Different Strokes • We live in a multi-protocol world • JMS, FTP, UDP, Jabber, etc. • Not always necessary to switch… • Services rarely move from one to another • …but necessary to adapt! • You never know who you might be talking to • Data formats, protocols, semantics
External or Internal? • Sometimes integrating units within the same company can be “external” • Regulatory compliance requires IT diffs • Organizational opacity • Bringing in a new acquisition can make formerly disparate systems “internal”. • Newly shared security domains, registries, etc • Shared models can really help here • WSDL, Bindings
The Promise • Web Services as common “glue” for talking to a variety of platforms • Wire-level interoperability to avoid the “many adapters” issue • A composible set of specs which smoothly take you from simple to richly-featured • Distributed extensibility and evolution • Interop… also WRT Skills and Tools
The Reality • Lack of community architectural consistency • No standard for how to write/use extensions • No real framework for bindings with various capabilities • Interoperability problems • Whither Soapbuilders/WS-I? • Perception as bloated, vendor-controlled • …and some great successes too
URIs • URI == Endpoint? • Metadata about resources is critical • Content-type is NOT enough • …but you shouldn’t require EPRs to get it • Single URI -> single resource • Need stronger curb on use of RefPs • Policy, Sem Web assertions, etc. • Benefits of URIs are well-understood, let’s not throw them out
Bindings • We love bindings! • Design a service in the abstract (types, operations) • Bind to particular formats, policies, addresses • Great for managing change • Evolution • Apply policies
A Common View : Benefits • You get a lot from a common service model • Manageability / governance • Registries • Interoperability • Tooling (codegen, orchestration) • Composibility (intermediaries/mediation) • Is WSDL it?
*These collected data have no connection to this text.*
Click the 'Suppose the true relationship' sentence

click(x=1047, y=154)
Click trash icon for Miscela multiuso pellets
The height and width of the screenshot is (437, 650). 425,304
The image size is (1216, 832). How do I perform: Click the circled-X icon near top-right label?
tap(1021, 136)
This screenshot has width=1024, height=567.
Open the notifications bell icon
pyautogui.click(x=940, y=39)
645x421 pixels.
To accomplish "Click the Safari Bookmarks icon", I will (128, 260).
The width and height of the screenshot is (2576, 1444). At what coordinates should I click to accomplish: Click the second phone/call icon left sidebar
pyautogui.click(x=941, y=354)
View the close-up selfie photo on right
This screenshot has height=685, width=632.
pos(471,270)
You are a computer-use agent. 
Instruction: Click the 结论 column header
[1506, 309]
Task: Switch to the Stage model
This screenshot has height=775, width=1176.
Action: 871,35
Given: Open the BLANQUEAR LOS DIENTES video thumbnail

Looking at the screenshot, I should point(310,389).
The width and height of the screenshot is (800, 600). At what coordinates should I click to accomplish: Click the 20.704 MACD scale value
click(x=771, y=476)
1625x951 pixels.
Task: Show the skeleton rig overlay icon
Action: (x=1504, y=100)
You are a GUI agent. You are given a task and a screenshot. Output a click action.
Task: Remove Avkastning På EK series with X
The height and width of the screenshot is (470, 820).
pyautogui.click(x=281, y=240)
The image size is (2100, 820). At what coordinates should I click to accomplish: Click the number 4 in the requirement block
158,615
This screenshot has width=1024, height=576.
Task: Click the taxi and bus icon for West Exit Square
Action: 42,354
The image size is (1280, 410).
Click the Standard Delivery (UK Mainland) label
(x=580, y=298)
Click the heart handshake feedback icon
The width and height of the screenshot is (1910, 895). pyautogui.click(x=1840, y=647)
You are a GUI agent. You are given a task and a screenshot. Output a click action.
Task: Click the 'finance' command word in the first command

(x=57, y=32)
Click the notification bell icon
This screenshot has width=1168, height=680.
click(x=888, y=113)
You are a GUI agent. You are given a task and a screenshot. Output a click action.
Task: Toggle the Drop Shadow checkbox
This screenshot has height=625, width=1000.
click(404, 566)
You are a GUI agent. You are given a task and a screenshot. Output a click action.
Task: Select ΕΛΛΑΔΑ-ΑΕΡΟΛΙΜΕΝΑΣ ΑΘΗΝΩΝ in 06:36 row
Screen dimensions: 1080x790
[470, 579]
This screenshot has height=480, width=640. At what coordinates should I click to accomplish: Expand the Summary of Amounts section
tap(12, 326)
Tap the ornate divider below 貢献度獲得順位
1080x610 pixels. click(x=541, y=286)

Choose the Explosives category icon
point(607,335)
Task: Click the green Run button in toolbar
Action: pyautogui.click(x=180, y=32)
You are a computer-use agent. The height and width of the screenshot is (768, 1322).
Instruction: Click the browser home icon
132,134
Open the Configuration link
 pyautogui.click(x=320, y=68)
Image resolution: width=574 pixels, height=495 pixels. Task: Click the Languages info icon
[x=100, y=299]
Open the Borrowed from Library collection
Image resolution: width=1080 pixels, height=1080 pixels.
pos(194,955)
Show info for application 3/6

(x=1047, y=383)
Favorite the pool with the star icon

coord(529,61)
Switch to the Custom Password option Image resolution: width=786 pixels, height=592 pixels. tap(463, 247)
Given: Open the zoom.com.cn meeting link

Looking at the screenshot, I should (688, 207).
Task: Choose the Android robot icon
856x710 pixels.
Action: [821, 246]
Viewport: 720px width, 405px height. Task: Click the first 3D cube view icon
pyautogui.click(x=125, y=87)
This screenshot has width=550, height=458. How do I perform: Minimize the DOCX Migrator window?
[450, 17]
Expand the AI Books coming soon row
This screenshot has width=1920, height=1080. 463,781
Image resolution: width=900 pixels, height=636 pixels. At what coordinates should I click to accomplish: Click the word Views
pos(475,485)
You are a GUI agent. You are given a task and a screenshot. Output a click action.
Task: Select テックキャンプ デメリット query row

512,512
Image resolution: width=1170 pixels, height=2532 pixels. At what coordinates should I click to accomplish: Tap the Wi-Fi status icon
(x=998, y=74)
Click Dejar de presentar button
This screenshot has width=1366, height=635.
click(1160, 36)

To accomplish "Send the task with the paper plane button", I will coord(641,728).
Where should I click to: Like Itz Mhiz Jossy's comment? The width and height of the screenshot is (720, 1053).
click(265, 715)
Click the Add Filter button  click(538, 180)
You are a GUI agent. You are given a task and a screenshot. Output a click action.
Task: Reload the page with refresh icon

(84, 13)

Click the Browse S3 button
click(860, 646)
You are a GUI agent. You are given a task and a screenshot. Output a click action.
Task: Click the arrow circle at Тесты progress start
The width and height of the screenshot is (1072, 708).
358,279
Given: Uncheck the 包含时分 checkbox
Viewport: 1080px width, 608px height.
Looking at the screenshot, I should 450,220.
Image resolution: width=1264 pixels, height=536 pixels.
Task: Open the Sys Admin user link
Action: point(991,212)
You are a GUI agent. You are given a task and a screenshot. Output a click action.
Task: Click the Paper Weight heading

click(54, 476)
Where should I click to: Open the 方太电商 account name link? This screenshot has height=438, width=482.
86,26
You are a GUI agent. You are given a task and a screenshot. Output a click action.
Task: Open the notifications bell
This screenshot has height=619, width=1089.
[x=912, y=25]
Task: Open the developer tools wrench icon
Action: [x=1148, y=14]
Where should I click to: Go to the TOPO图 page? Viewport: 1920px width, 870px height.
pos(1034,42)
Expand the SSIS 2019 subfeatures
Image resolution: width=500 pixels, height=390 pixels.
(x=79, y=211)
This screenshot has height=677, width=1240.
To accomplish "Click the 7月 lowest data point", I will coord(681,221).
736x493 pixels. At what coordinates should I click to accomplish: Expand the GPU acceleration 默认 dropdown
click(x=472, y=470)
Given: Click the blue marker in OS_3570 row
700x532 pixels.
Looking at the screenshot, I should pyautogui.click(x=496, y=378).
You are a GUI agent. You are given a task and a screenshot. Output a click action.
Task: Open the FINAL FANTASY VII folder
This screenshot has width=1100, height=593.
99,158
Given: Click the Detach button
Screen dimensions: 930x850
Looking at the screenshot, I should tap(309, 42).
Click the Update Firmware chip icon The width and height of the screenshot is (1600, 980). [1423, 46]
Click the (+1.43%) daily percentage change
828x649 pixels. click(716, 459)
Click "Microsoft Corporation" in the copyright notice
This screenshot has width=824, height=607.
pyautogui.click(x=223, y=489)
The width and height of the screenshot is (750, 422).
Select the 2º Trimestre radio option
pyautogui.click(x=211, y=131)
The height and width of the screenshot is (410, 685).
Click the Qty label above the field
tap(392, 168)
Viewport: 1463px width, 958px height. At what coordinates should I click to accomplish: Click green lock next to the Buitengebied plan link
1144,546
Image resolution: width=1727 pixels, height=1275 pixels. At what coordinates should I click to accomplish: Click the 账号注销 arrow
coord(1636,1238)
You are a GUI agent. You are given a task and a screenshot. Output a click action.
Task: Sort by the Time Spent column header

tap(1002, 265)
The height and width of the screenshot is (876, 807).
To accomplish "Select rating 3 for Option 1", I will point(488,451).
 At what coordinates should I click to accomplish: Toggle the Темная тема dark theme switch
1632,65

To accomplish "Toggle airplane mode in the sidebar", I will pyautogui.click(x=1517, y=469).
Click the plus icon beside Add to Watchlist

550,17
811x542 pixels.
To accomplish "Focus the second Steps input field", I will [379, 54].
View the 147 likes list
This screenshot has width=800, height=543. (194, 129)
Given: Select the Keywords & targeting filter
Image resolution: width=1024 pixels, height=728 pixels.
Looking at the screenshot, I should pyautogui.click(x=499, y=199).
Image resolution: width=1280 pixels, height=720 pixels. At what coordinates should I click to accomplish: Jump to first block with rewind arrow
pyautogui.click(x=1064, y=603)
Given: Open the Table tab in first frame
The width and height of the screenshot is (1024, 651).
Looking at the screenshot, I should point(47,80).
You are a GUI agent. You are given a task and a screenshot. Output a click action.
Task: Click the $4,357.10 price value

We’re Not Highlanders • “There can be only one” – NOT! • There is a place for WS next to the Web • Can we get to a place where enterprise “ility-enabled” apps, over a variety of underlying protocols, gain from what we’ve learned from the Web? • URIs, Proxies, Uniform IF
So Where Do We Go From Here? • Collect “enterprisey” use cases • Build taxonomy and best practices • Demonstrate the same story with WS and REST? • Picking the right tool for the right job • Push harder for architectural coherence • EPRs/URIs – please let’s get the word out • Is “composibility” a myth? • Versioning • Interop work?